You can read more about the options below and in the 'Fertility Preservation' section of our Pathway to a child magazine here (PDF).
Egg Freezing and Storage
Since 2009 Fertility Associates has been able to able to offer egg freezing and thawing services to New Zealand women. Around 1000 babies have been born worldwide following the freezing, thawing and subsequent fertilising of eggs. Most have been born in the past few years, so this is a new technology with limited follow-up of the children.
Fertility clinics have been freezing cells for some time. The freezing of sperm has been available since the 1950s and the first frozen embryo baby was born in 1983. However eggs have proven much more difficult to freeze and thaw. The human egg is the largest cell in the body and freezing has frequently caused damage to the delicate spindle on which the chromosomes are lined up during the maturing process that is necessary before fertilisation can occur. New technology with improved freezing solutions has allowed eggs to survive the freezing and thawing process in a more robust manner. Studies on the health of the children born following egg freezing have been reassuring thus far.
Egg freezing may be useful in a number of clinical scenarios, such as a woman who is about to undergo treatment for cancer that may cause her ovaries to fail, couples having IVF who have religious, moral or ethical objections to embryo freezing, where sperm is unable to be produced after the eggs have been collected in an IVF cycle or when a single woman wishes to store her eggs becuase her fertility is falling as she ages.

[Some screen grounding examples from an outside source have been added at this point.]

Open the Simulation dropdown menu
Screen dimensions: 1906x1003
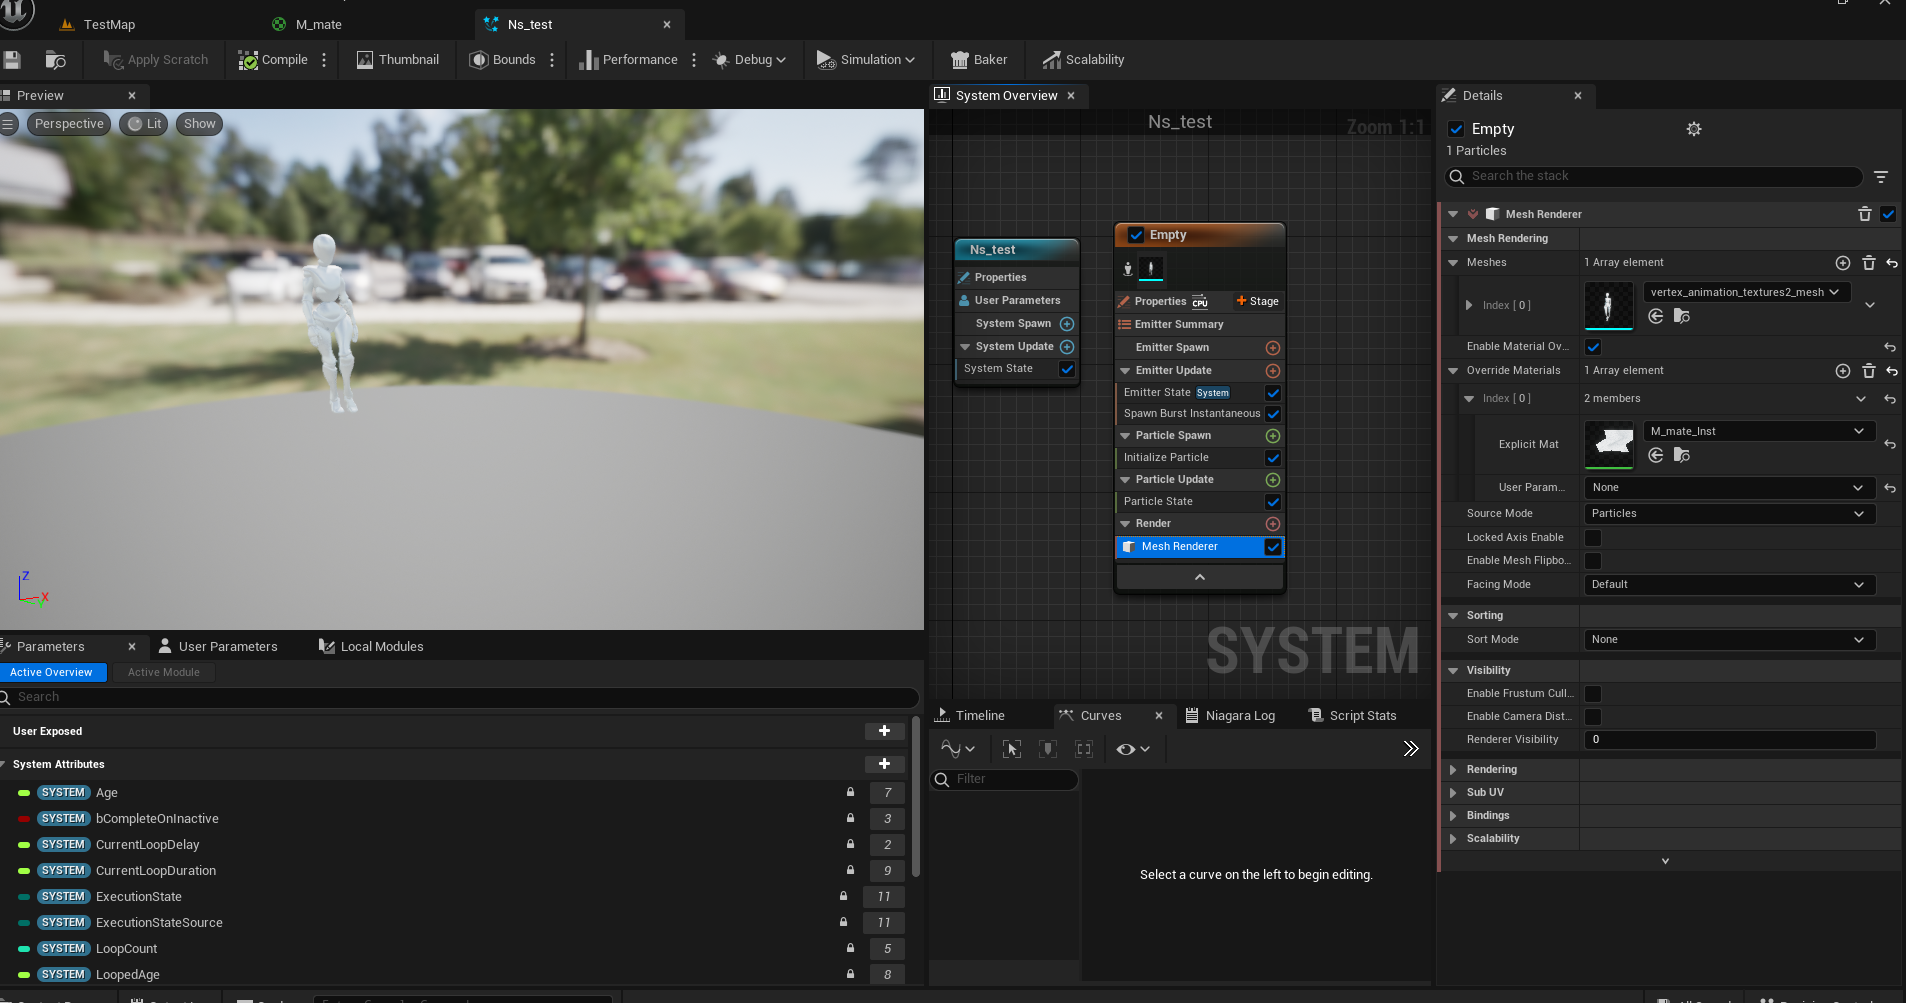click(866, 60)
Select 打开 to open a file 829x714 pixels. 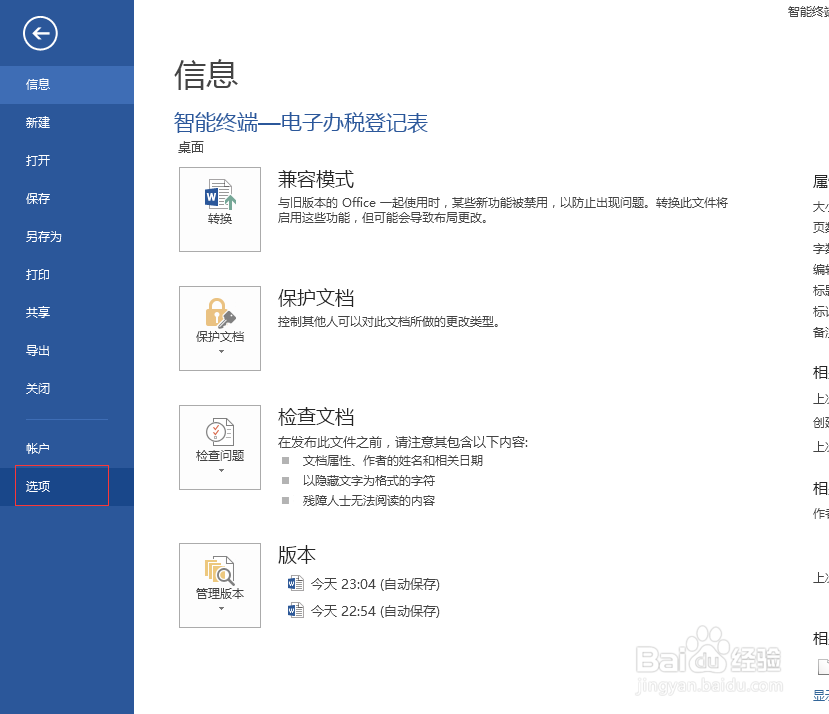(x=38, y=160)
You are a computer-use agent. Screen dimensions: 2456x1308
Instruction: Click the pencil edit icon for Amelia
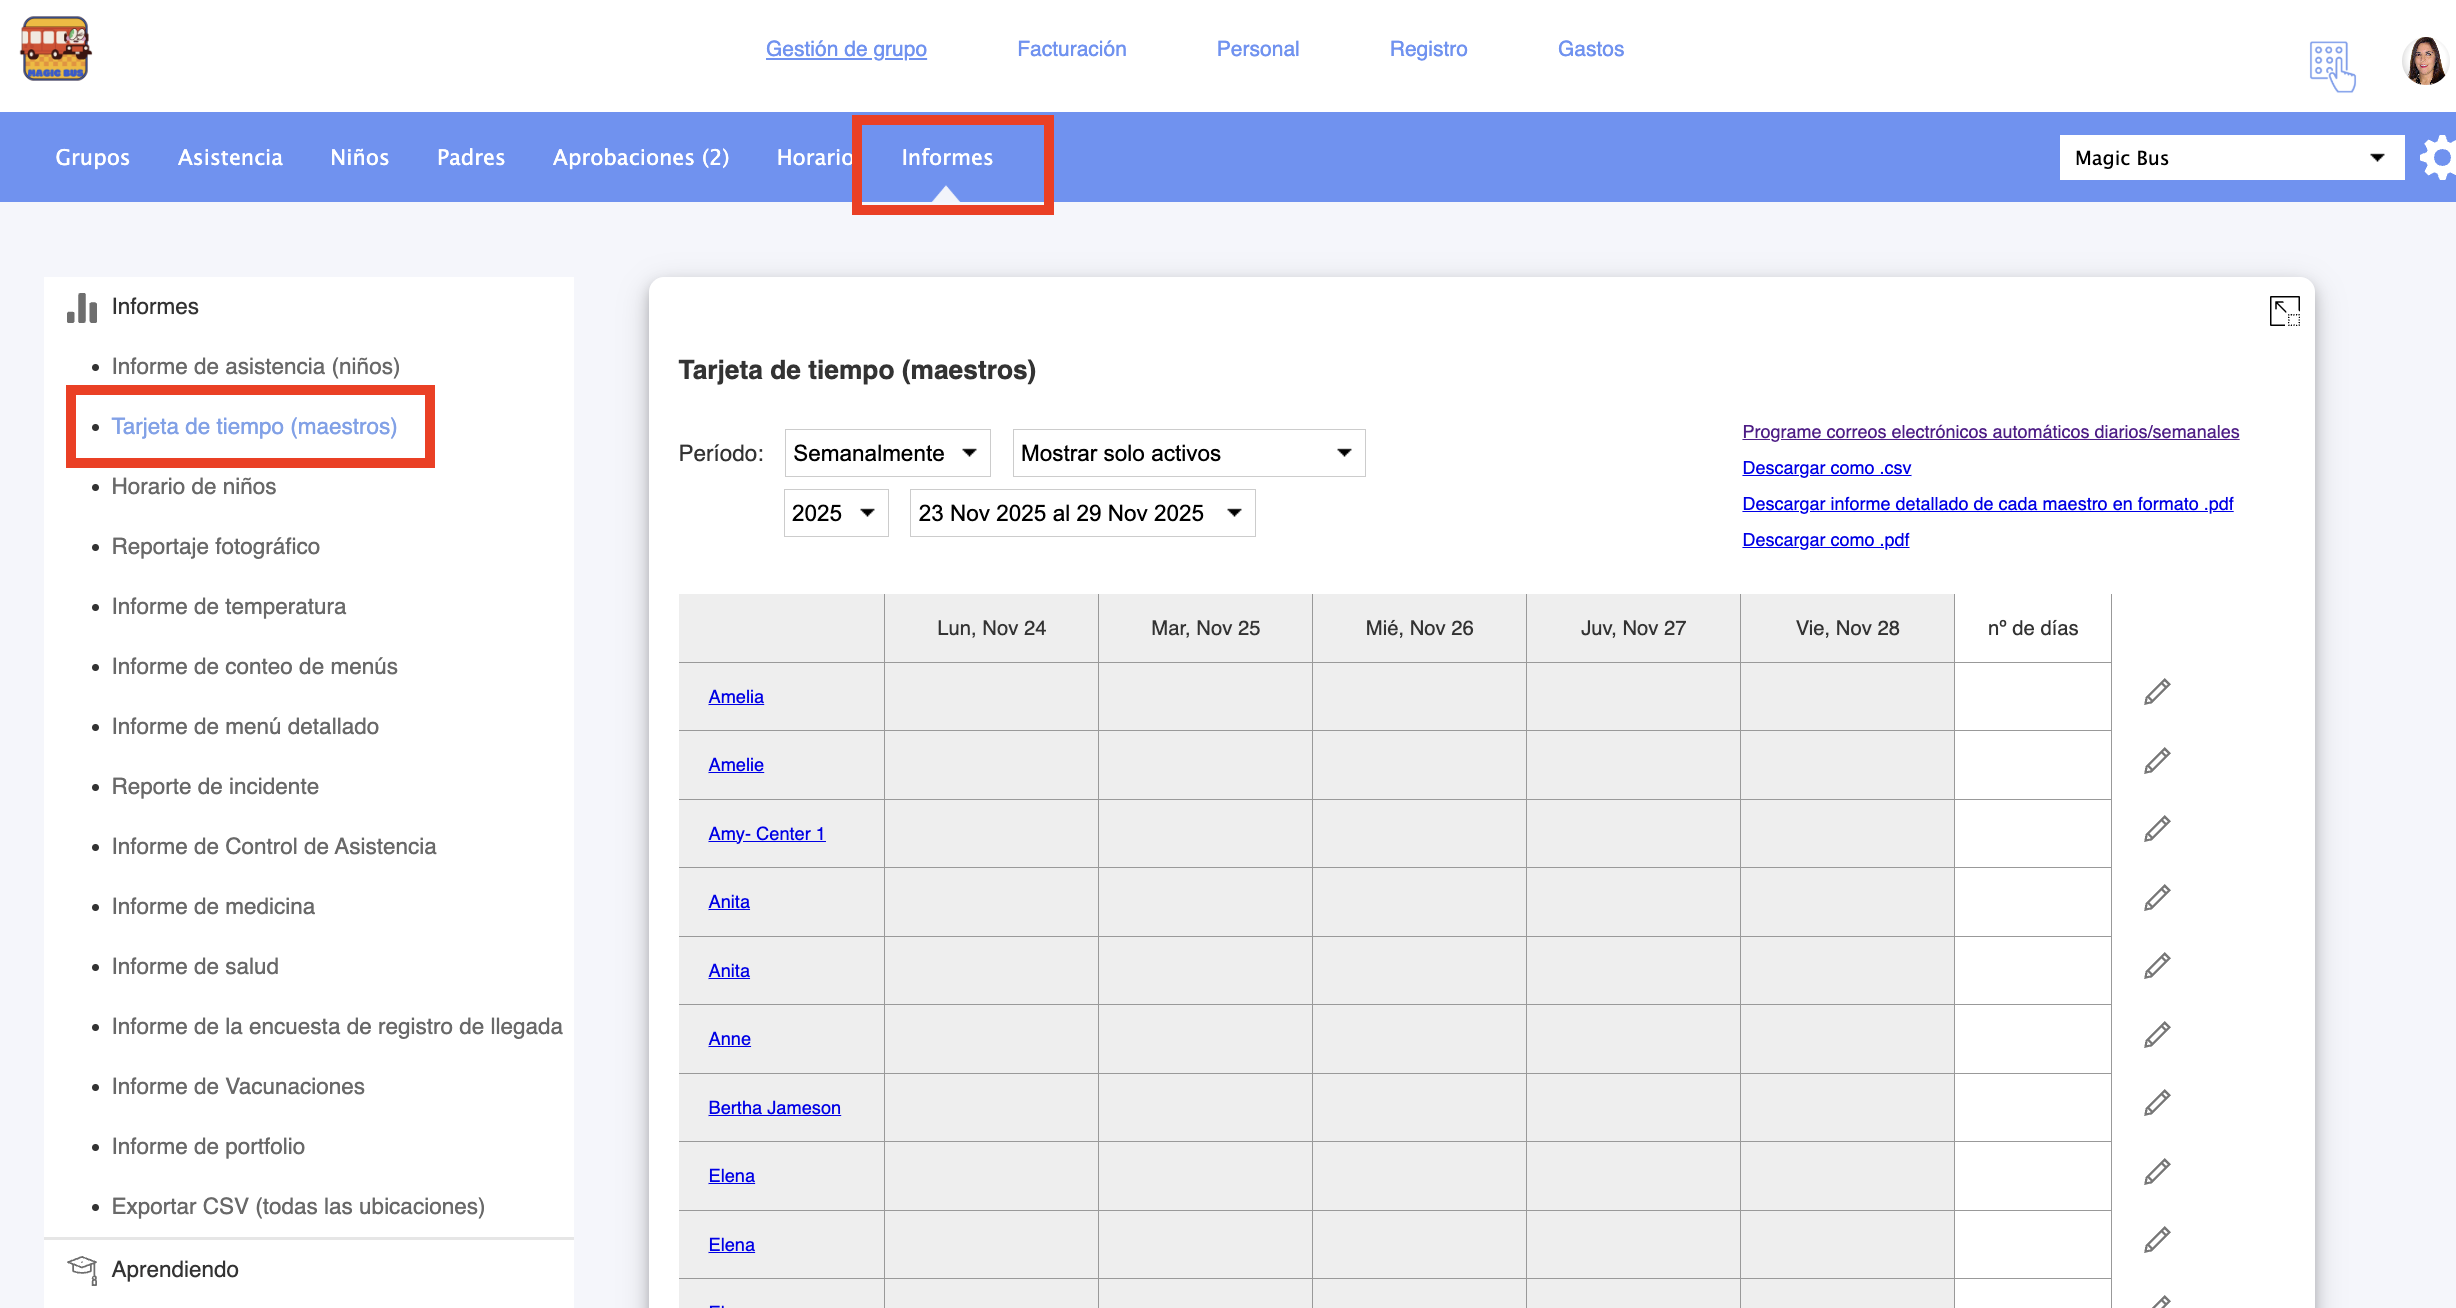(2157, 692)
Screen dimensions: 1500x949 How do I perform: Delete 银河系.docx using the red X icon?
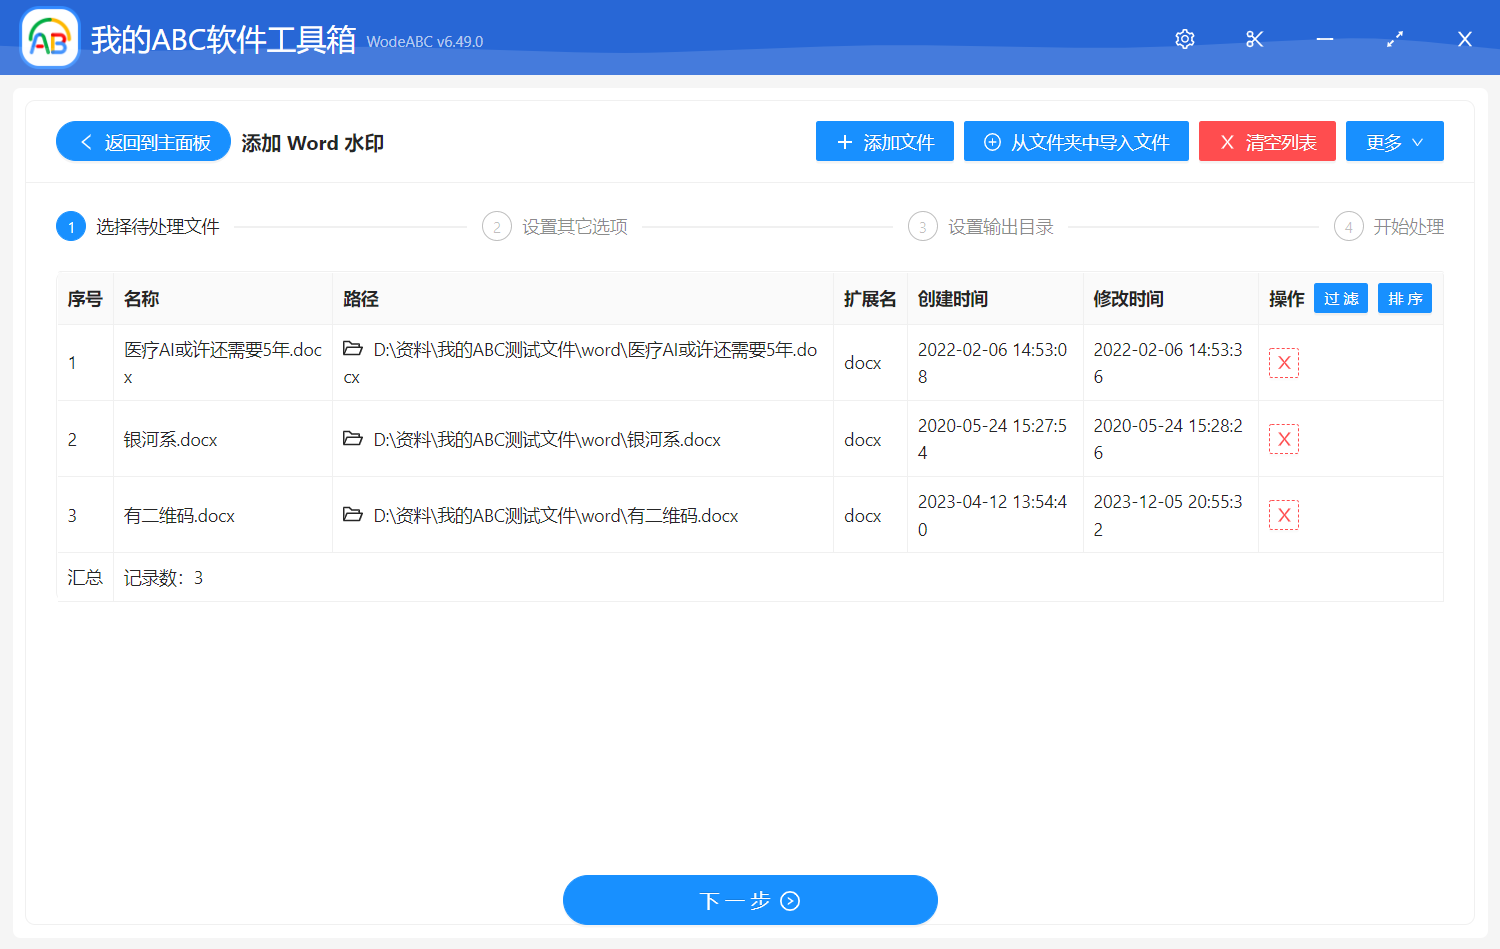[1284, 438]
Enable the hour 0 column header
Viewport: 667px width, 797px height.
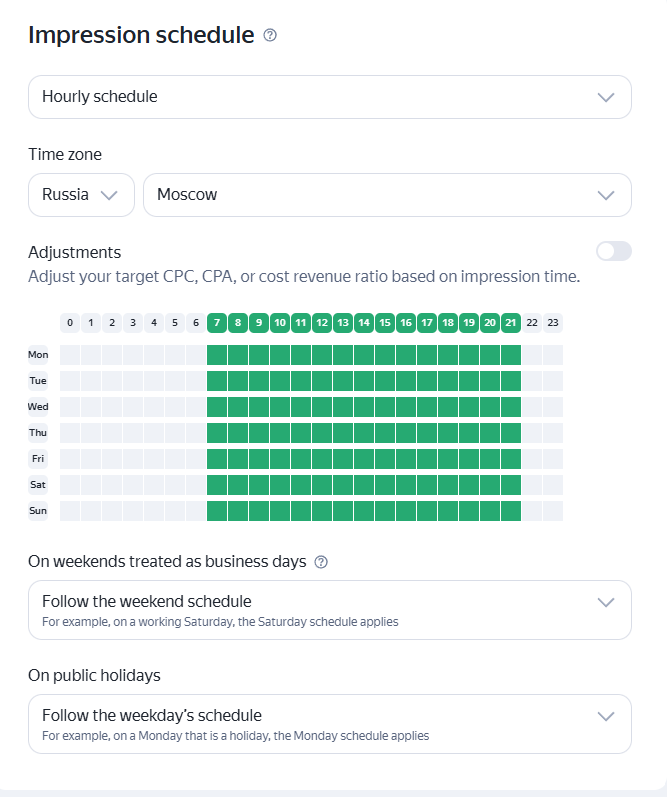[x=70, y=323]
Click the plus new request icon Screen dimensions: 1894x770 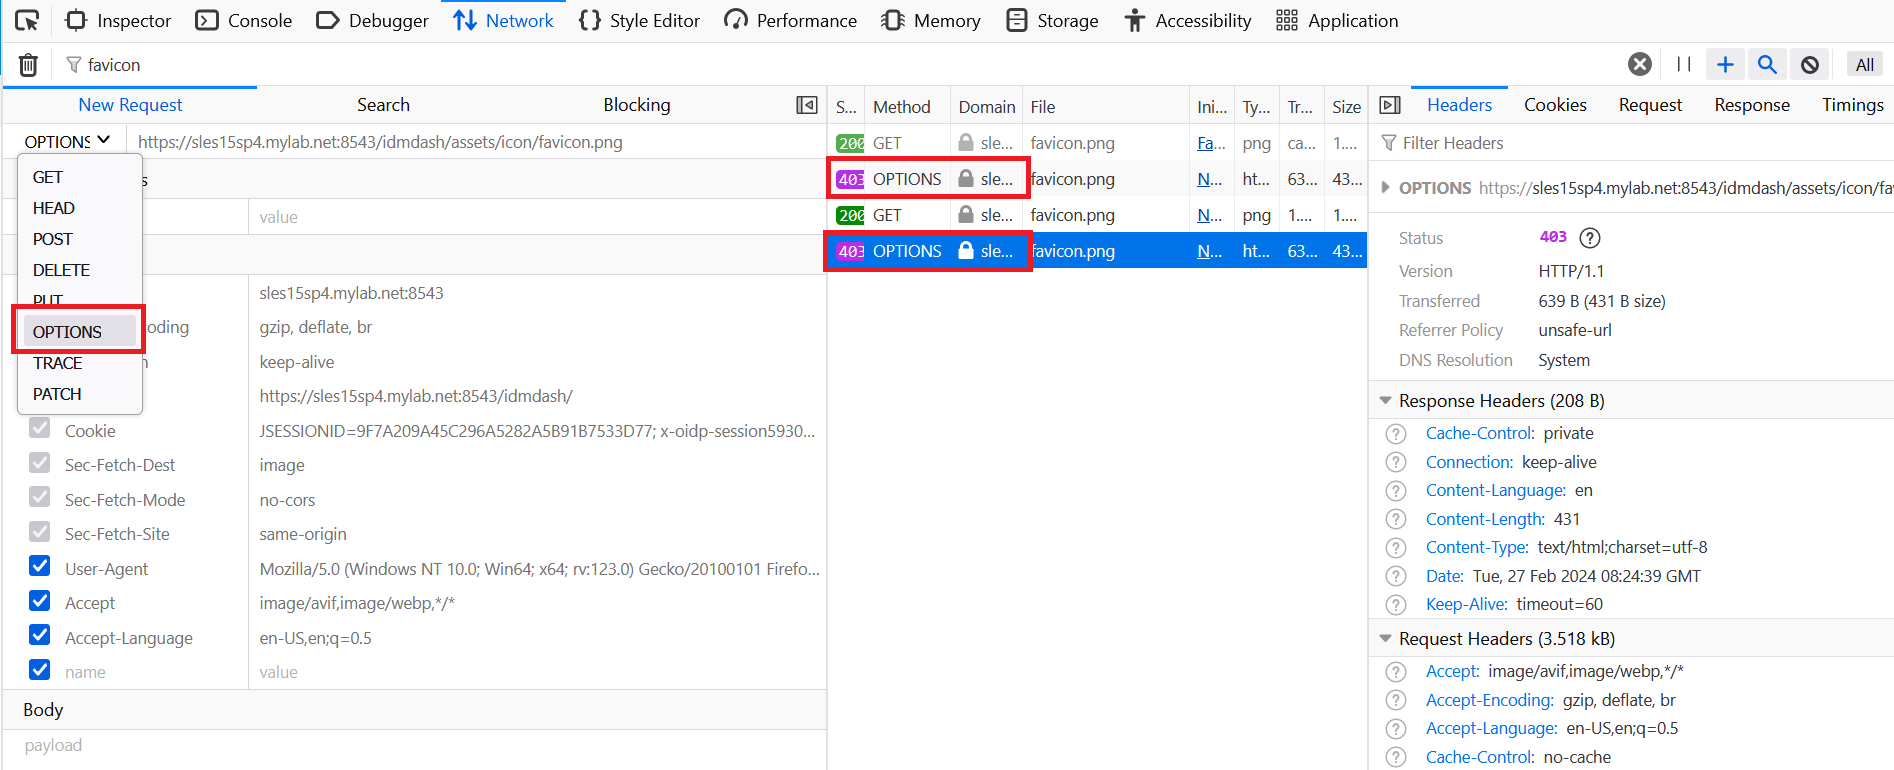pos(1725,65)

The process around egg freezing involves the same ovarian stimulation regime as those used in IVF. The eggs are collected, as for any egg pick-up (OPU), under sedating drugs and then frozen. When the woman wishes to use the eggs, they are thawed, the sperm is injected inside the eggs (ICSI) and the resulting embryos are placed in the woman’s uterus. If there are surplus embryos these are frozen. While the fertilisation rate per thawed egg injected is lower than with fresh eggs, the chances of a pregnancy are expected to be similar to that of a frozen and thawed embryo.
Egg freezing for fertility preservation is not publicly funded in New Zealand, and can only be offered as a privately funded treatment. Fertility Associates is working with the Child Cancer Foundation and the Ministry of Health to try and achieve publicly funded egg freezing for cancer patients. Publicly funded IVF, embryo freezing and storage for cancer patients may be available under a clinical override process. GPs and oncologists can contact their closest Fertility Associates clinic for details.
Ovarian Tissue Freezing and Storage
We can freeze and store small pieces of the ovary. There have now been several human pregnancies following the storage, thawing and replacement of ovarian tissue.
Transplantation of thawed ovarian tissue is still very experimental and has not yet been done in New Zealand. Transplantation cannot be done in New Zealand until the Ethics Committee on Assisted Reproductive Technology (ECART) has guidelines in place, and we understand there are no plans to create guidelines in the near future. The only way to use frozen ovarian tissue at present is to arrange for the transplantation to occur outside New Zealand.
Freezing of ovarian tissue is available to women aged 16 to 35 and who have a medical indication for this procedure, such as chemotherapy, radiotherapy or surgery, which has a significant chance of causing ovarian failure. The ovarian tissue is removed laparoscopically. Currently there is no public funding for the freezing and storage of ovarian tissue.
This technique may be used to help women at risk of losing ovarian function due to radiotherapy or chemotherapy as treatment for cancer.
Ovarian tissue freezing for fertility preservation is not publicly funded in New Zealand, and can only be offered as a privately funded treatment. Fertility Associates is working with the Child Cancer Foundation and the Ministry of Health to try and achieve publicly funded ovarian tissue freezing for cancer patients. Publicly funded IVF, embryo freezing and storage for cancer patients may be available under a clinical override process. GPs and oncologists can contact their closest Fertility Associates clinic for details.